» Task description:
Your task is to retype, exactly and with nothing else, every line from the one containing "Open the Testing flask icon" to the end of the listing.

» Material provided:
************

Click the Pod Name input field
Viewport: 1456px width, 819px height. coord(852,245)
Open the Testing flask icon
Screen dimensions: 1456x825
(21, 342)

************

» Task output:
Open the Testing flask icon
Screen dimensions: 1456x825
(21, 342)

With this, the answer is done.